Com a entrevista ao Estadocujos principais eixos repetiu depois ao longo do dia de ontemSérgio Moro tentou uma mudança de estratégia diante da revelação de suas conversas com Deltan Dallagnol, que vinham sendo publicadas desde domingo pelo The Intercept Brasil, a partir da extração de mensagens de um aplicativo de forma ilegal.

Antes bastante na defensiva, sem negar o conteúdo das conversas – que mostravam uma colaboração entre ele e a acusação na forma da troca de ideias, de dicas e de combinação de táticas –, Moro passou a colocá-las em dúvida, a condenar de forma mais veemente sua obtenção, que atribuiu a um crime ainda em andamento, praticado ao que tudo indica por uma organização, e a se amparar em três lastros para se contrapor à tentativa de desestabilizá-lo e de anular decisões da Lava Jato.

O primeiro deles foi dizer que os ataques não atingem a ele ou à operação, mas as instituições do País de maneira geral.

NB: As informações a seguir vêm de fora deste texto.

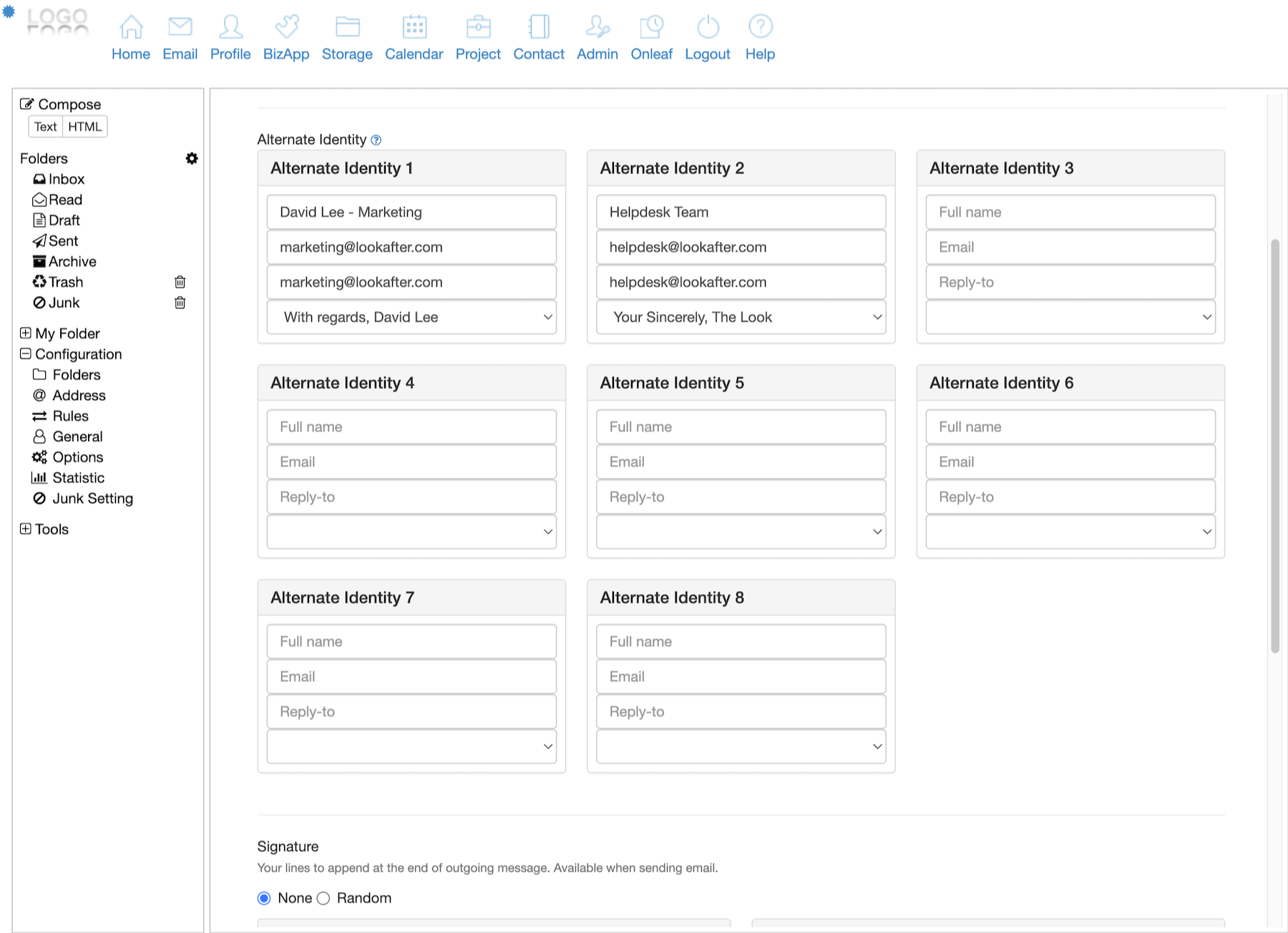Open Folders settings gear icon
The width and height of the screenshot is (1288, 933).
pyautogui.click(x=192, y=158)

Incluiu Legislativo, o STF, jornalistas e empresas de mídia entre alvos potenciais, na clara disposição de obter solidariedade.

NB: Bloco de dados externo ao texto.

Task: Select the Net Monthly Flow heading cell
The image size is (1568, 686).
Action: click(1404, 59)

A segunda linha da nova estratégia de Moro foi buscar amparo na opinião pública, por meio do apoio da “rua”. Sentiu-se seguro para fazê-lo depois de passar pelo “teste da arquibancada” ao lado de Bolsonaro no jogo do Flamengo. Lançou a cartada de que a Lava Jato é um patrimônio do qual a população não aceitará abrir mão caso tentem abatê-la.

Por fim, se valeu do apoio do presidente, começando por isentar o governo de qualquer ligação com os fatos em tela.

O dia terminou com a impressão de que ele poderia se fortalecer. Da minha parte, ressalvei que essa afirmação dependeria de múltiplos fatores, o principal sendo o que ainda estava por vir no conta-gotas bastante questionável estabelecido pelo site detentor das conversas.

Não demorou. Na própria noite de ontem, o site publicou mais uma leva de troca de mensagens entre Moro e procuradores, depois do primeiro depoimento de Lula perante o juiz, combinando uma reação à nota da defesa, a afirmações feitas por Lula e a reportagens que, no entender do ex-magistrado e dos acusadores, não refletiam o que acontecera. Moro sugere, inclusive, que a força-tarefa deveria soltar uma nota ou pautar a imprensa, algo depois descartado.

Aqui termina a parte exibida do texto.